Por mi parte, acabo de hacer recuento de los amigos que aún tengo, y no estoy tan mal. La cuenta de resultados arroja la cantidad de 17, amigos en los buenos y en los malos momentos. Perdí algunos por el camino, -por mi mala cabeza, asumía riesgos innecesarios y esto no ofrece disfrute alguno a los agregados; además hubo quien le tuvo miedo a posibles sanciones administrativas por andar con malas compañías-, pero gané otros. Ahora soy afortunado porque guardo amigos de reserva, y también tengo algunos de crianza; lo mismo que me ocurre con el aceite y el vino.
A los amigos, los prefiero viejos, me siento más a gusto. Junto a un amigo de la adolescencia, seguimos siendo, en cierto modo, adolescentes, chicos con hipotecas, muchachos con estrés laboral, pero jóvenes al fin y al cabo. El tiempo ha pasado y se ha detenido al mismo tiempo gracias a los recuerdos comunes; permanecen aún los instantes de risa, la experiencia inolvidable de compartirlo todo sin nada a cambio. Una amistad de calidad es un tesoro transparente y único, sin el cual la vida sería menos segura y menos divertida.
La amistad es también un sentimiento de nobleza. Con un amigo no se firman compromisos, ni se levantan actas. Dicen los expertos que un dato para detectar la inteligencia emocional de alguien es su capacidad para conservar amigos. Parece por tanto que no abundan en nuestra sociedad personas inteligentes. En mi caso, la inteligencia debe ser modesta, porque he perdido un amigo como se pierde el tiempo, porque estaba de dios o porque acaso las condiciones de vida o de trabajo no daban para más. He perdido un amigo con ese mismo gesto con que se pierde un mundo. Las cosas que nadie rompe se rompieron.

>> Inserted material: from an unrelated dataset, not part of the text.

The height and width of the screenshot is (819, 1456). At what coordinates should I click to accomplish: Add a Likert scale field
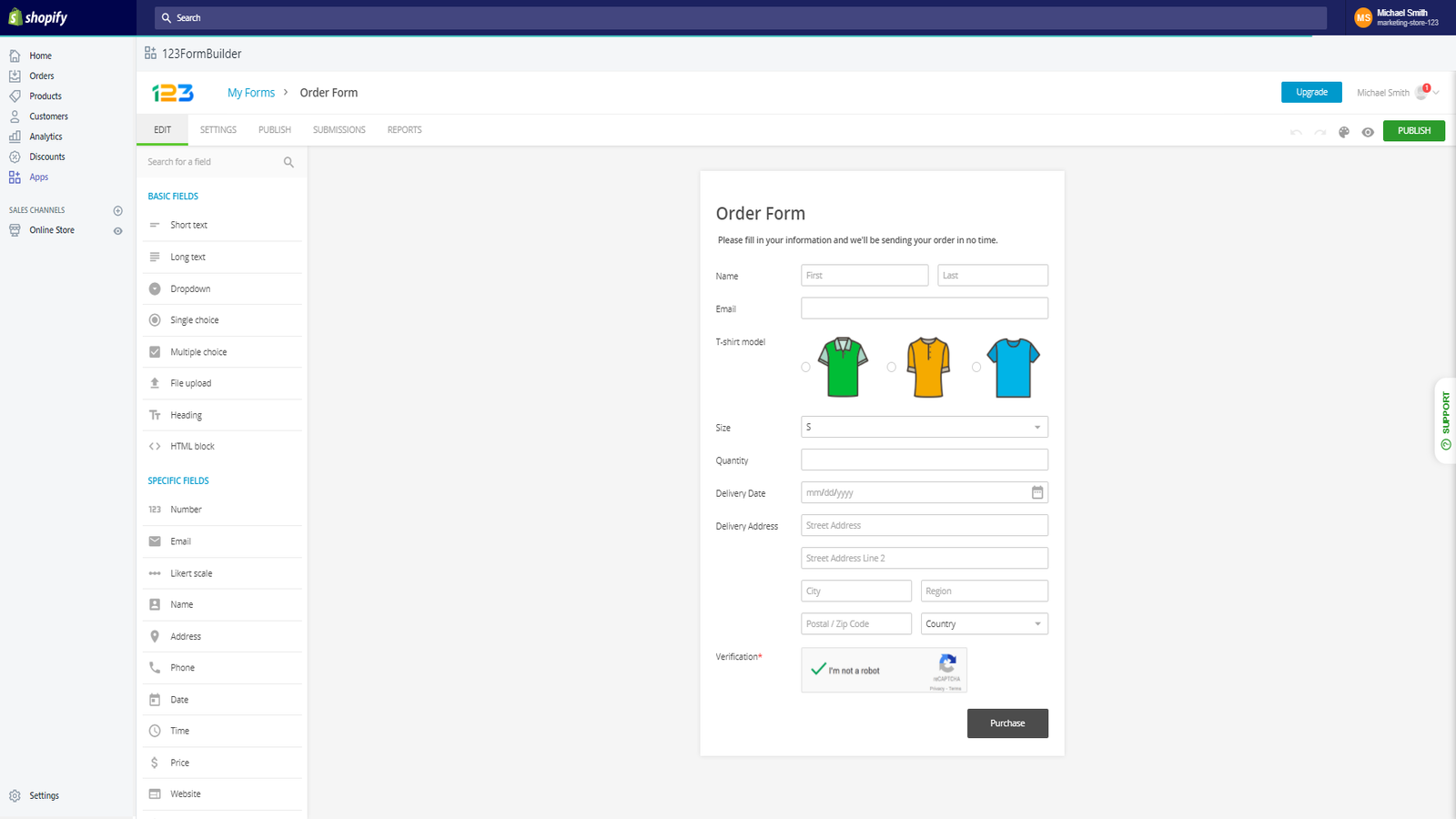click(x=192, y=573)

Después de haber saboreado el placer de la amistad durante largos años, me he dado cuenta que, los amigos de hoy, con frecuencia, suelen ser los enemigos de mañana. Cuando se trabaja en la Administración pública, uno se acomoda a la presencia constante de trepas, y a los amigos que uno sabe que no lo son.
Cuatro cosas tiene el hombre, decía Machado, que no sirven en la mar, ancla, gobernalle y remos y miedo de naufragar. Yo he aprendido a vivir al borde de la vida, y ahora sólo necesito a nadie. Si acaso un pedazo de Dios y una manzana. Permíteme, ¡oh! Apolo, gozar de lo que tengo, conservar mi salud y mi cabeza, y que pueda a mi edad, tocar aún la lira.
No es fácil quitarse la adicción a escribir, que esto significa para mí tocar la lira. No es fácil quitarse el vicio de ver la realidad, y si no escribes no tienes un escudo con que protegerte de ella. No es fácil tampoco dejar de beber el veneno malevo de la amistad. Y ¿para qué escribir sobre un amigo que no lo es, y tal vez no lo fue nunca?